The voice of Sir Peter O'Sullevan, who died on Wednesday aged 97, provided the soundtrack to horse racing for more than six decades. His commentaries, whether at the Grand National, the Derby, or during wet afternoons at the gaff tracks, had a distinct air of hard-earned authority as he called home the greats such as Arkle, Red Rum, Desert Orchid, Sea Bird, Nijinsky, Dancing Brave. He became a legend himself and led an extraordinary life, both on the Turf and beyond.
The sportswriter Hugh McIlvanney said of O'Sullevan: "Had he been on the rails at Balaclava he would have kept pace with the Charge of the Light Brigade, listing the fallers in precise order and describing the riders' injuries before they hit the ground."
Another broadsheet writer remarked that the voice had a mellifluous beauty, and mused: "The sound of Sir Peter calling the horses should be one of our exports into outer space to signify the depth of our civilisation." That last bit gets somewhat carried away, something that O'Sullevan himself would never do, at least not on air. His style - perhaps best once characterised as a "hectic drawl" - remained grounded, focused on the specifics of the action. He knew a horse race was serious business, that money was staked on the outcome. That money often included his own.
There were good days and bad days on the O'Sullevan betting front. One notably woeful afternoon came when he was part of a well-organised but doomed coup on a French-trained horse named Dornot in the Manchester November Handicap, just after World War II. At a post-race party things turned very much for the better, however, when O'Sullevan started dancing with a woman. He was to write later: "Had Dornot won I would have flown back to Paris for a celebration, returning on Sunday. And I would never have met Pat, my wife."
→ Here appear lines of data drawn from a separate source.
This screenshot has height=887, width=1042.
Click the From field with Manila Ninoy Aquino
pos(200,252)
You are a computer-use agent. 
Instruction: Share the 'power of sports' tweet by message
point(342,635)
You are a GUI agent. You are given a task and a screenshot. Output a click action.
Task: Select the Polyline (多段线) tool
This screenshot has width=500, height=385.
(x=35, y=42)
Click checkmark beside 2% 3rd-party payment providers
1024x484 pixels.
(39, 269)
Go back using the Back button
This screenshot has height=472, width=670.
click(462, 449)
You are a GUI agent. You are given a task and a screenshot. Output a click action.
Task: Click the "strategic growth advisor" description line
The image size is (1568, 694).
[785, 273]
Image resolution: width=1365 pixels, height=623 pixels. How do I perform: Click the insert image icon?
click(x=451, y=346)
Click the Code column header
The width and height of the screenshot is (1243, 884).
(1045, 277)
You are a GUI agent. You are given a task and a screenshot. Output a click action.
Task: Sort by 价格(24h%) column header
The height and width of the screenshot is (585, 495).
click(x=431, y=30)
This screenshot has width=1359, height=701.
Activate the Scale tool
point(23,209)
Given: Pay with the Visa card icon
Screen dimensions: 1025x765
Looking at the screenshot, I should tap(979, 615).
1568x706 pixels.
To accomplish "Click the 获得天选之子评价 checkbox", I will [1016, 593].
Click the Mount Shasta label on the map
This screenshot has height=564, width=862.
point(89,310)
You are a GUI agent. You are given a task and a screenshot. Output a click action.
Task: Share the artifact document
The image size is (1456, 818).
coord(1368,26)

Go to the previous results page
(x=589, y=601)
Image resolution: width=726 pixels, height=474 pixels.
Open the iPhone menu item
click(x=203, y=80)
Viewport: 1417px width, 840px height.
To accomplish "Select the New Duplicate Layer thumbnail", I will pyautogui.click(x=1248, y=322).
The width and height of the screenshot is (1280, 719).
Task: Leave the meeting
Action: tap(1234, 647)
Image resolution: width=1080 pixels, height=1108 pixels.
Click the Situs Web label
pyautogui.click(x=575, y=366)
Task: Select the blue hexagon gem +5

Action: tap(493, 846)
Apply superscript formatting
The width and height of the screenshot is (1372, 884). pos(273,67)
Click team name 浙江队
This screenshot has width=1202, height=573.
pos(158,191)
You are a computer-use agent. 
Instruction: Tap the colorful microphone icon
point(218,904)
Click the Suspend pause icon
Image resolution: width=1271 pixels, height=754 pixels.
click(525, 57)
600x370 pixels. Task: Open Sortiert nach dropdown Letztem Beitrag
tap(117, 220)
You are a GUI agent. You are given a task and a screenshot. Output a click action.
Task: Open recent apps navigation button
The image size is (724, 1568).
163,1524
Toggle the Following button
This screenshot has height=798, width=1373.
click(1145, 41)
When working on BBC radio or TV broadcasts (51 years), or writing for the Daily Express for 35 years (a time of that paper's heyday), O'Sullevan never showed a trace of conceit, was invariably frank, had friends from all walks of life (the Etonian, horse-breeding high Tory Jakie Astor called him "Peter O'Socialist"), and built a formidable array of contacts to help inform followers of his Express copy and tips, and his own wagers. His inside knowledge of work on home gallops, trainers' plans, jockeys' opinions, news from the big training centres in Britain, Ireland and France, was often ahead of even the bookies' networks.
He was very loyal to friends, as revealed in a story about Lester Piggott. In 1987 it emerged that the nine-times Derby winner had been cack-handedly hiding earnings from the taxman, using Swiss and Cayman bank accounts - replicated today in more sophisticated manner by Britain's elite tax evaders. Piggott was given a three-year prison sentence and was later stripped of his OBE. The jockey was particularly hurt by this latter move. O'Sullevan also thought it was not right, that there had been mitigating circumstances. It rankled.
While sitting next to the Queen at Windsor sometime later, O'Sullevan decided to express his feelings on the matter. Recounting the occasion to a Daily Telegraph interviewer in 2014, he said: "So I thought this was an opportune moment, and launched into my Lester spiel to Her Majesty, who put down her knife and fork, and looked at me quite seriously for a moment.
"She put down her knife and fork, as I say, and said: 'I like the way you put it, but he was rather naughty, you know. He was not only rather naughty, but he was very stupid, because he paid it [his tax bill] on a bank that hadn't come up in the case, and hadn't been investigated'."
Devotion to attempting to deprive bookmakers of their cash had developed from a love of horses, having first sat on one at the age of two. He was born in Kenmare, Co Kerry, on March 3, 1918, the son of a Killarney magistrate and an English mother. After his parents separated he was brought up from the age of six by his maternal grandparents in a country house in Surrey.
At 10, he caused a scare in the locality when going missing after his pony had been turned out of its box, because of visiting horses, and put in a distant field during pouring rain. The boy's absence was reported to the police and a search began. Two hours later a child was found close to the Reigate road, holding an umbrella over a pony.
Soon after, he placed, via a local butcher, a sixpence each-way bet on Tipperary Tim in the 1928 Grand National. It won at 100-1. O'Sullevan went on to Charterhouse School and was also sent to a college in Switzerland for health reasons. He suffered prolonged illnesses (pneumonia four times in total, chronic asthma, plus a skin condition). All this blighted his childhood, but he never let illness deter him then or as an adult. Of his dermatological problems, he said his extensive experience among numerous skin specialists had led him to the conclusion that "they are as helpful as a welshing bookmaker". Usually, as a young racegoer, he would avoid the grandstands.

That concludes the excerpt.